Selected text below:

Mentioned in the Easter candy thread.
Hardened semen from Satan. I suppose some people are into that kind of thing, but no normal human being would ever even hold one. You know, because they’re made with Satan’s semen.
Way too few of options. You need a “Hate the vile things… but better fresh than stale” for one. So I had to just go with “Hate them.”
Man, Satan’s semen is tasty. Don’t be so square.
I don’t *want *to love peeps, but I do. I really really do. Probably has to do with the Satan thing Justin mentioned.
Why don’t you have a ‘meh’ option?
No “taste gross but fun to microwave” option?
I also would like to have had a “meh” or “take it or leave it” option.
Is it that time of the year already? Commendations on the new options though, I never really thought about it so I chose the third option.
They are vile tasting but SO much fun to enlarge in the microwave.
My coworker used a vacuum food sucker to shrink/flatten some peeps, we kept them in a jar for years - fetal peeps.

End of Selected text.

## Set of tasks
A: In the Peeps comments, what did a coworker use to shrink and flatten some Peeps?
B: Repeat the part of the Peeps comments starting with "Mentioned in the" and going on through "the third option.".
C: Write the next part of the Peeps comments, picking up after the last comment shown.
The entries after this are separate and have nothing to do with the Peeps comments.

Material shown below:

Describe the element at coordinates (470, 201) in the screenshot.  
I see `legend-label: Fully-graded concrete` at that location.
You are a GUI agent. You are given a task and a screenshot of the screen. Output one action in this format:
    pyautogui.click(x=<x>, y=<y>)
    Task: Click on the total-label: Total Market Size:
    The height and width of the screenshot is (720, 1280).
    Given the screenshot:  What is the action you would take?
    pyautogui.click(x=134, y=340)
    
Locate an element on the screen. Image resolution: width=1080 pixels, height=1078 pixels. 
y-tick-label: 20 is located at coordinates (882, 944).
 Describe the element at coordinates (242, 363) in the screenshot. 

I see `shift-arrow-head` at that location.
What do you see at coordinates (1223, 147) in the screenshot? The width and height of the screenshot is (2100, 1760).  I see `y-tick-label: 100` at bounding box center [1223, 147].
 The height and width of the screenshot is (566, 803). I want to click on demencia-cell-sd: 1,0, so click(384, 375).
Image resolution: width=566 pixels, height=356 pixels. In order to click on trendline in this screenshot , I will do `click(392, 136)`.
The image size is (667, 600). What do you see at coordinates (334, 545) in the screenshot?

End of Material shown.

## Responses to the exercise
A: A vacuum food sucker.

B:
Mentioned in the Easter candy thread.
Hardened semen from Satan. I suppose some people are into that kind of thing, but no normal human being would ever even hold one. You know, because they’re made with Satan’s semen.
Way too few of options. You need a “Hate the vile things… but better fresh than stale” for one. So I had to just go with “Hate them.”
Man, Satan’s semen is tasty. Don’t be so square.
I don’t *want *to love peeps, but I do. I really really do. Probably has to do with the Satan thing Justin mentioned.
Why don’t you have a ‘meh’ option?
No “taste gross but fun to microwave” option?
I also would like to have had a “meh” or “take it or leave it” option.
Is it that time of the year already? Commendations on the new options though, I never really thought about it so I chose the third option.

C:
I get a sugar headache just thinking about Peeps, otherwise meh.
They must be wiped from the face of the earth - by ingesting mass quantities of them!
I really, really want to see an episode of Iron Chef America with Peeps as the secret ingredient. If that ever happens, my brain asplode.
Love 'em fresh!
A couple of years ago I was diagnosed with Type 2 diabetes, and had to stop eating Peeps. There are many sweet things that I have continued to eat from time to time, but I just couldn’t ever justify a Peep: they’re, like, 100% sugar. That first Peeps-less Easter was very sad.
But then just the other week I discovered sugar-free Peeps!! They don’t taste exactly like the real thing, but they’re close enough! March is once again a happy month for me!
The other day I saw milk-chocolate-covered Peeps at a store. Each individual Peep was seated in a kind of chocolate base. There’s a sugar rush for you.
And I love Peeps. I love anything marshmallow-y.
Peeps are one drug I can easily say no to.
You’ve gotta tell them! Soylent Green is Peeps! We’ve gotta stop them somehow!
Charlton Heston knew the danger.
That would be mayonnaise.
Peeps are angel poop.
I wouldn’t willingly eat one, but they make great decorations.
Sorry guys, peeps are nasty.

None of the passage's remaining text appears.